1. Shit I Wanted to Write About but Ain’t Have No Blog.
2. What Must My Romantic Life Be Like If the Most Interesting Person I’ve Met in Years Is the Result of a 1 Night Stand?
3. Don’t Ask Me About My Job, because I Refuse to Discuss It.
4. As I Was Saying…
5. “Straighten Tongue or Free Yourself From Presence…!!!”
6. Shyte Ignant Random MoFo’s Do to Piss Me Off…
7. Why Are So Many Computer Geeks Douche Bags?
8. Hawaii is a Wonderful Place
9. Tales From Chronic History
10. Flat the Fuck Out: The Post Offic Should Keep the Same Hours Nation Wide
11. 2012 Was Out of Control
12. Hazy Shades
13. The Sky is Bluer in Spain
14. Wondering Should I do a “redo” on my Facebook “Friends” List…
15. The Random Tale
16. Weird Fakebook Dudes Still Trying to Get On
17. I wanna Be so Famous My Family & I Communicate Via the Newspaper
18. The “If Florida is Where Blue Hairs Go to Die, than Hawaii is Where They Come to Rot” or “Fucking A, Will You Vulgarians Take a Bath Before Coming Out in Public?” Blog
19. Ahhh, The Inconvenience of Rural Living
20. I Miss My Rife.
21. Don’t Hate/No Hate, but Why Do Most of the Black Chicks on Major Network Popular TV Shows have Bad Hair?

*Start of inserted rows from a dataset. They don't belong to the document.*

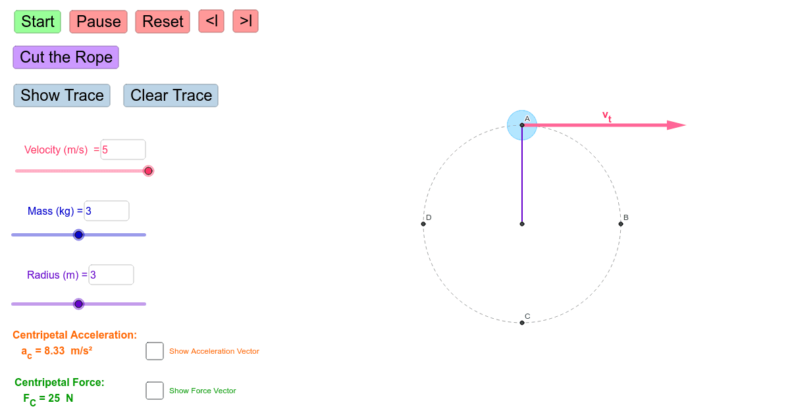Select the blue ball at point A
Image resolution: width=790 pixels, height=415 pixels.
[x=522, y=125]
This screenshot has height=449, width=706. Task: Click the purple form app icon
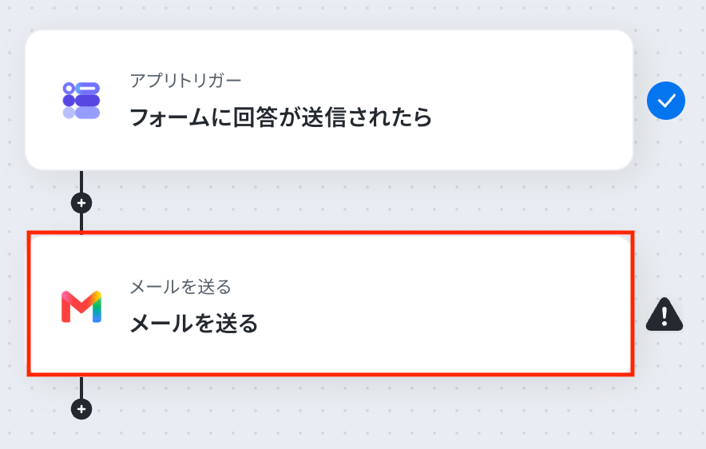pos(81,101)
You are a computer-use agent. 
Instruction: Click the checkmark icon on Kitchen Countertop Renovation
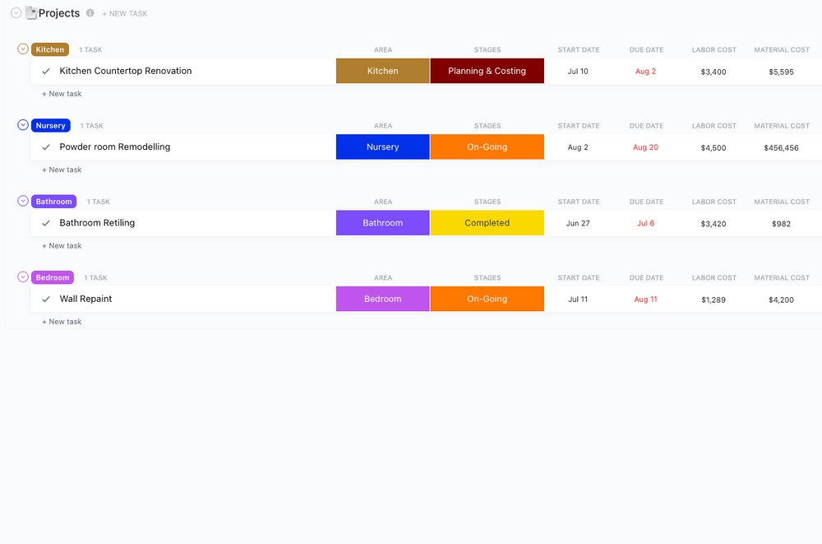click(46, 71)
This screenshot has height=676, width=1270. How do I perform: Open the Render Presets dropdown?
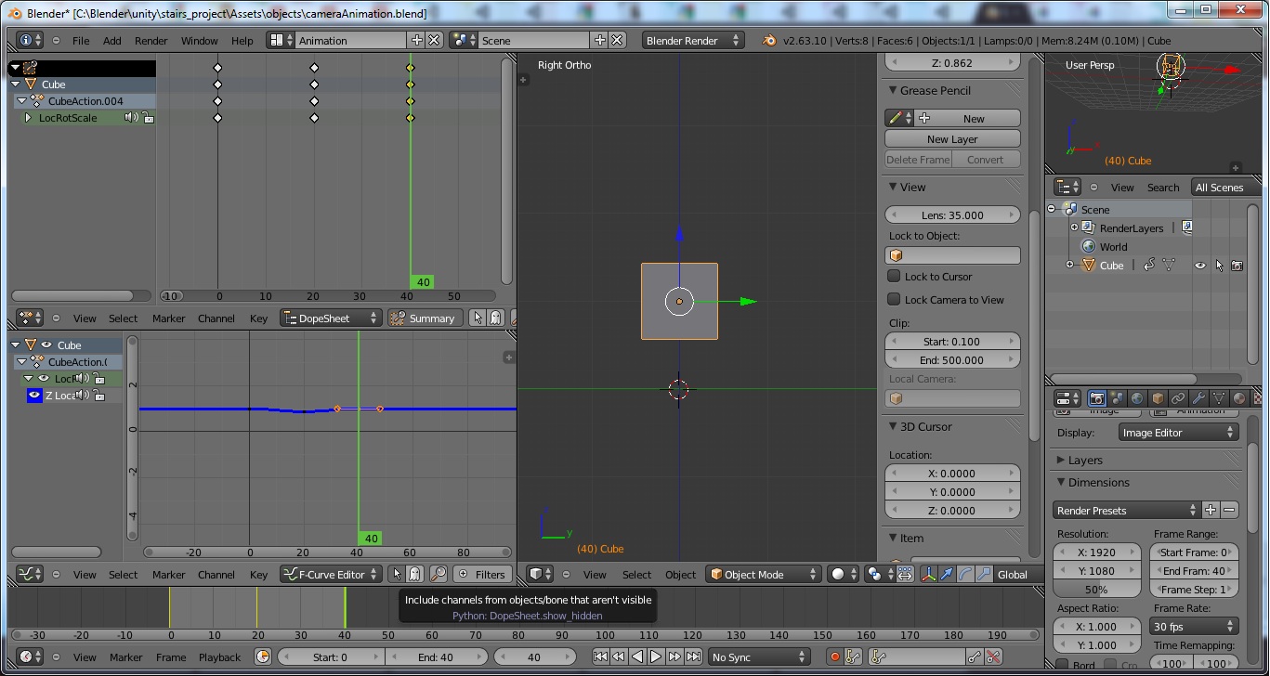pyautogui.click(x=1127, y=510)
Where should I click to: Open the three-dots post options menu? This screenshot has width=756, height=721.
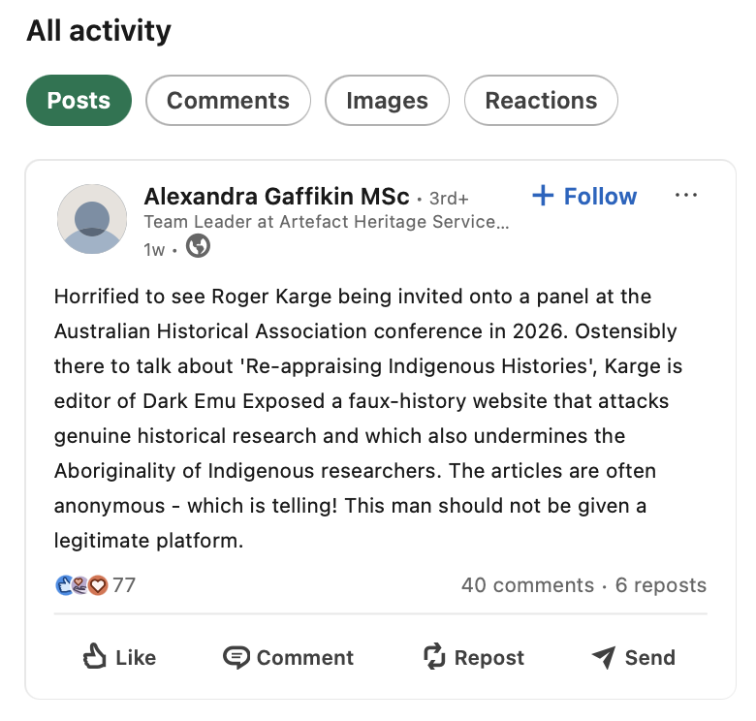pyautogui.click(x=685, y=195)
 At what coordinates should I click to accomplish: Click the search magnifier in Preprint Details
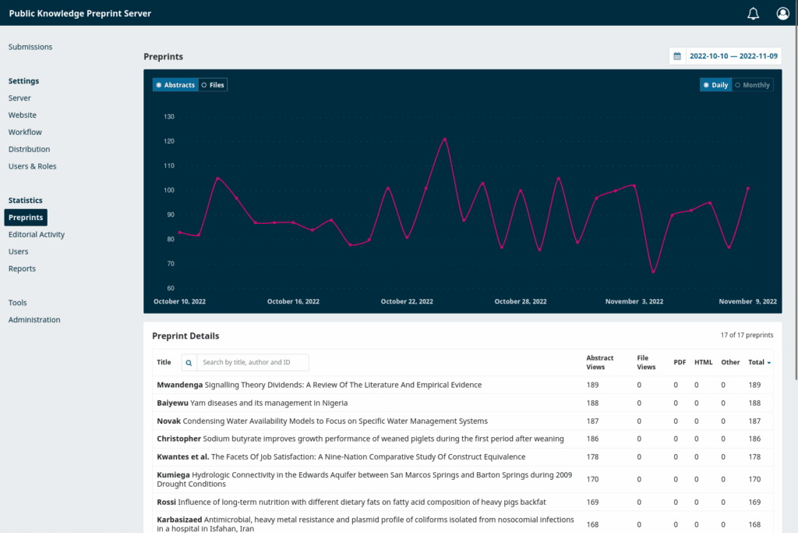tap(187, 362)
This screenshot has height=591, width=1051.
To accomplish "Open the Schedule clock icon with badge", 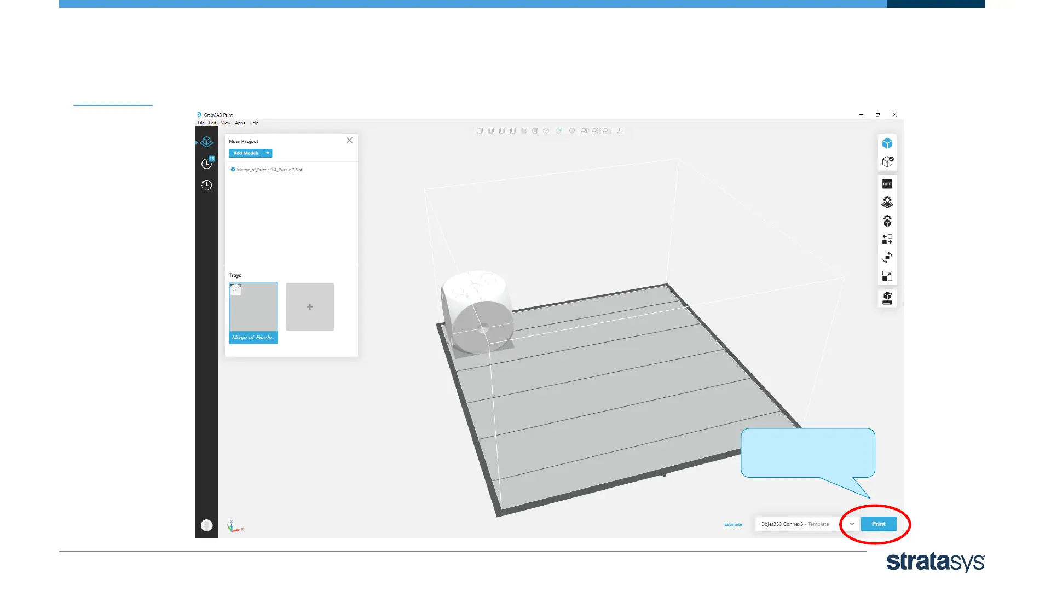I will [x=207, y=163].
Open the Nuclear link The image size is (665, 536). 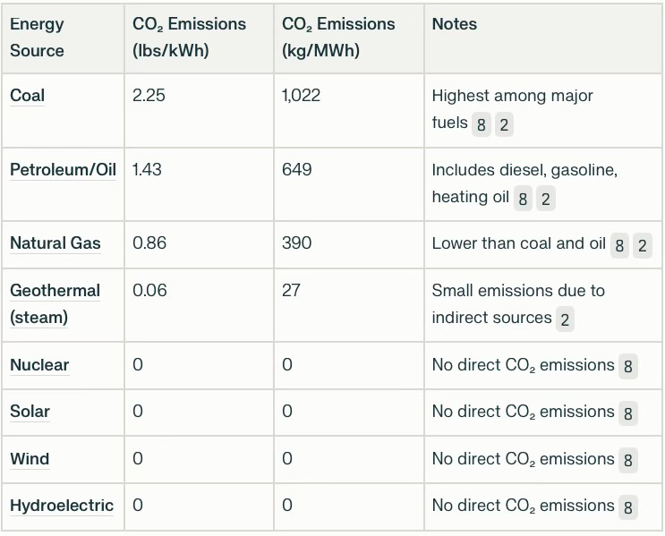(x=39, y=365)
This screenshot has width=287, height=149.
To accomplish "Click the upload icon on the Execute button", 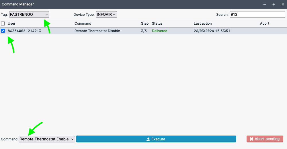I will click(x=148, y=139).
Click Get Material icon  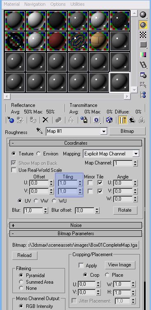coord(11,120)
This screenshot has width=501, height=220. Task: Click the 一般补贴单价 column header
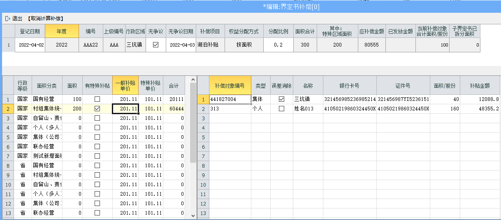tap(125, 85)
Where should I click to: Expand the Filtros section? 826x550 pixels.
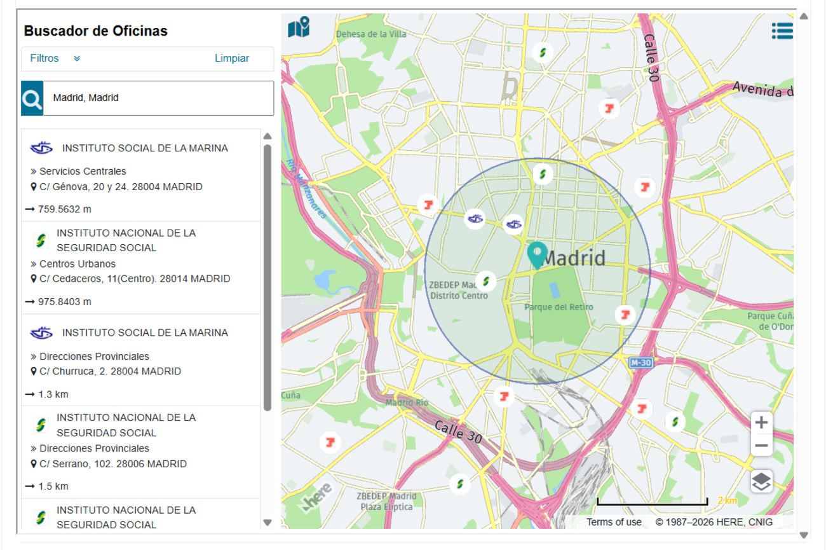(x=44, y=58)
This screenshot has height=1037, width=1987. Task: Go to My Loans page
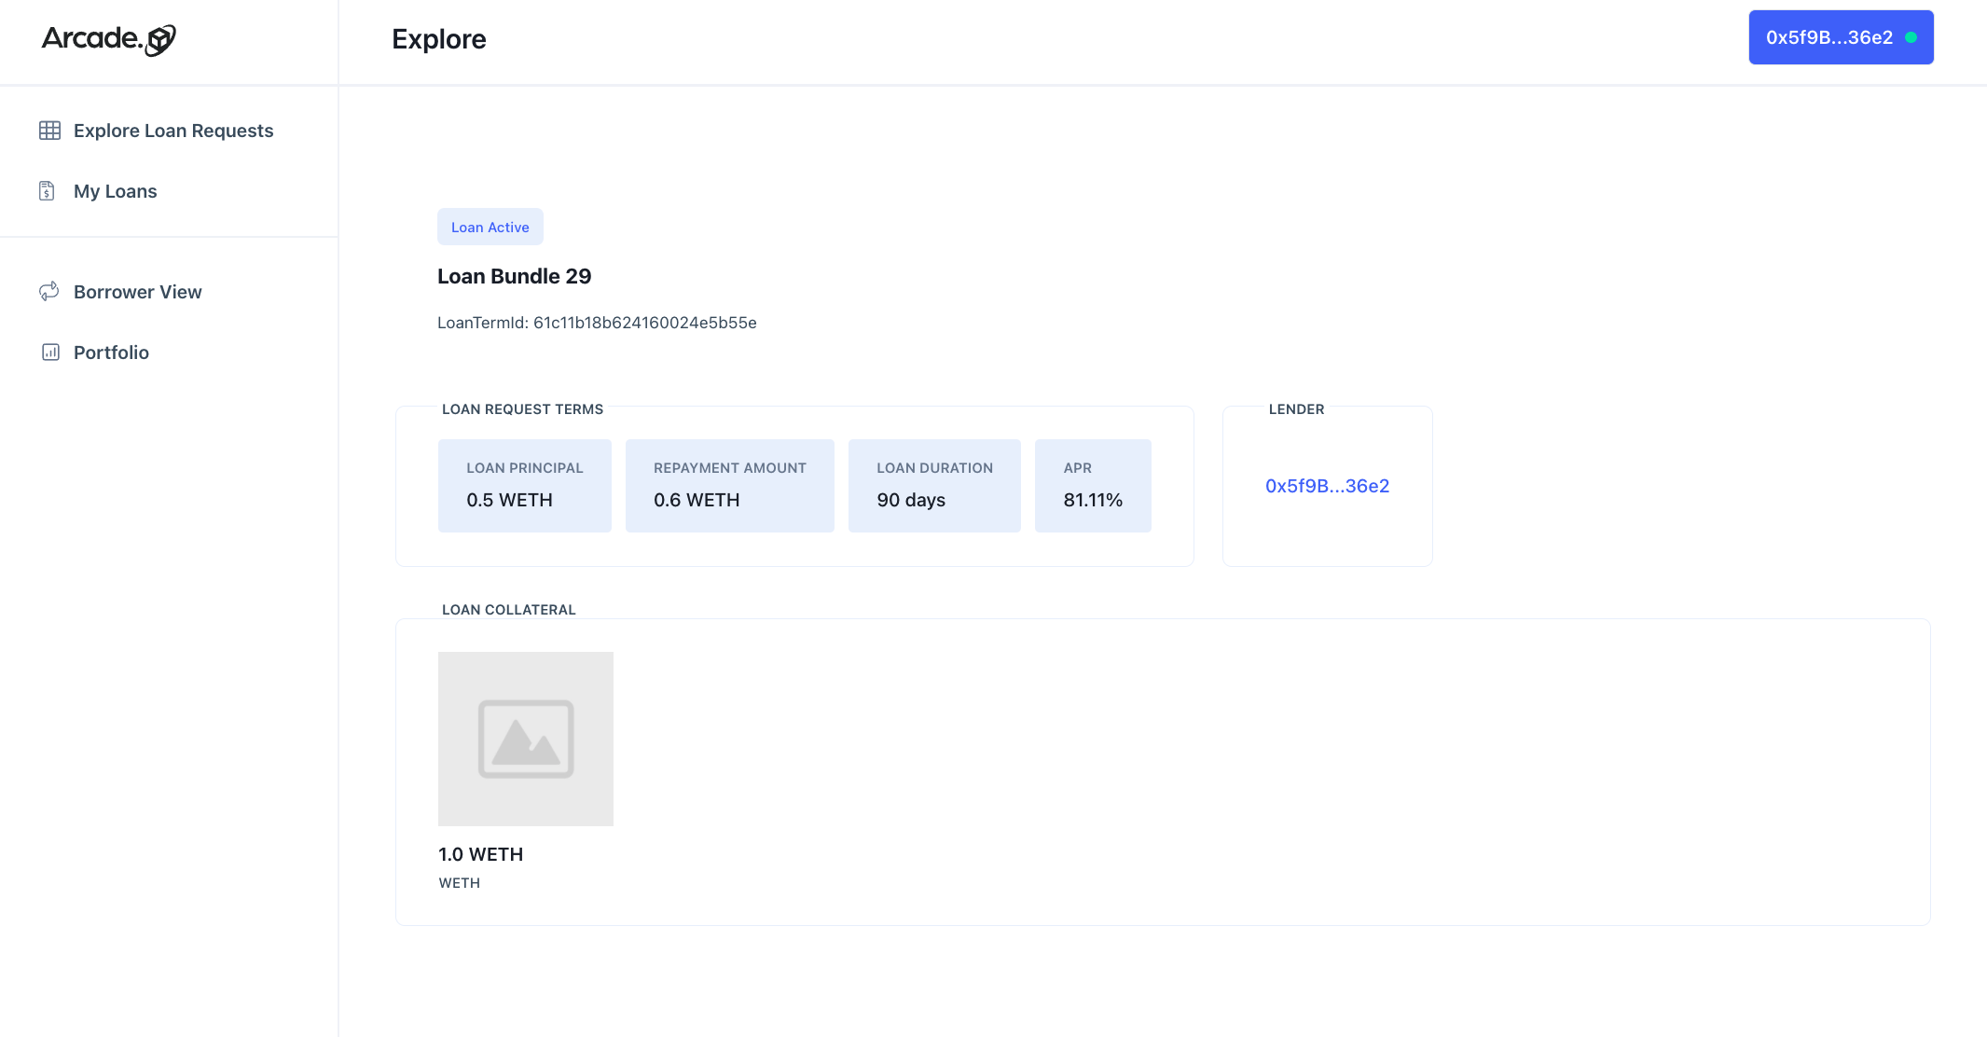(116, 191)
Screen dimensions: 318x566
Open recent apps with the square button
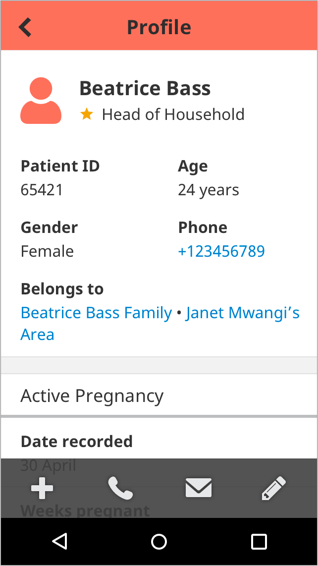[x=259, y=541]
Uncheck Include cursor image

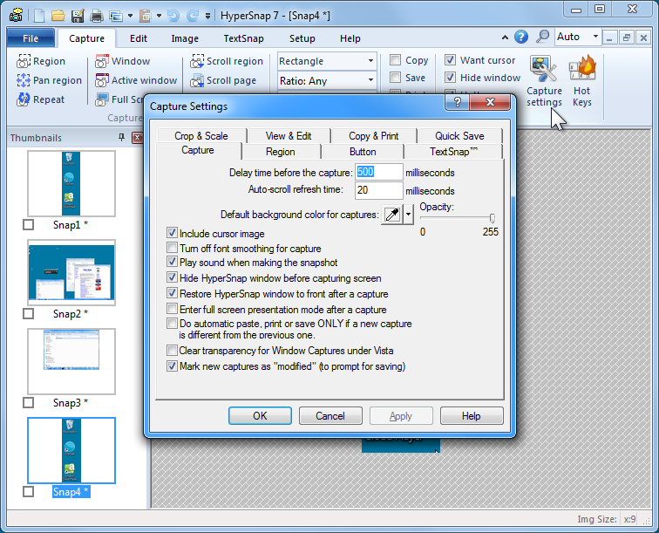[173, 234]
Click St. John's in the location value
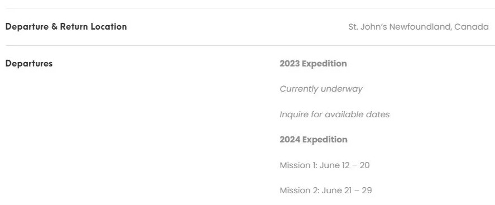 tap(367, 27)
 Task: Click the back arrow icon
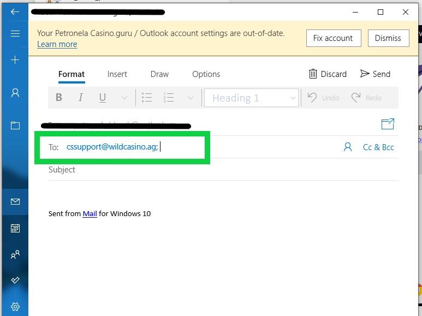point(15,11)
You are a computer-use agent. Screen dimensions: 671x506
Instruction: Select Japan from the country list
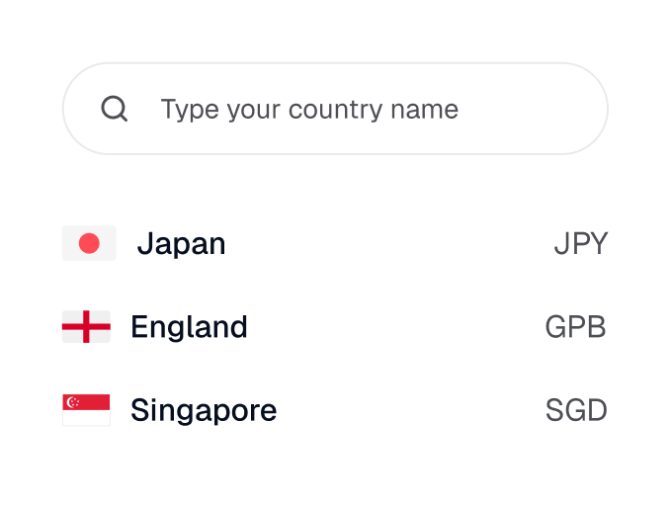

22. Blogs I wanna Write but Haven’t Been Living EX: Revenge is the Best Revenge
23. My Favorite Part of Friday Nights is All the Gay Sex on TV.
24. People in Hawaii Love Their Mutts
25. Yeah Yeah Yeah, I Can Be a Dummy Too…
26. I Think I might Sleep Around
27. Is Trust a 4 Letter Word?
28. Beware of Busters, They Still Be a Lurkin’
29. Is It Me or Are You Getting Old?
30. The “I Think You’re a Pretentious Prick if You Assemble a ‘How To Find Your Soul Mate’ Book and You have Never had One’ or ‘FYI: It’s Not Writing if You Assemble OTHER People’s Research and Words.” Blog
Anyhoo Campers, that’s my list and I’ma try to stick to it. But if I don’t - such is life. Always remember, shit changes daily and people change by the minute. Needless to say, I’ve Changed… Therefore nothing is guaranteed except for the fact that I will write something, about something and I can’t wait to share with you. So tell your friends and family that Carlita’s Camp is back in session and I’m so looking forward to chopping it up and enjoying the wine, the ocean breeze, and as always the trees….
Aloha Campers, I'm BACK, Yay!! And whew, it's been a long time, but since it's my birthday what better gift to give to myself than a new blog filled with all new Carlita's Camp adventures. So Campers, grab your marshmallows, chocolate, wine and trees and get ready because trust me it's gonna be 1 hellava trip!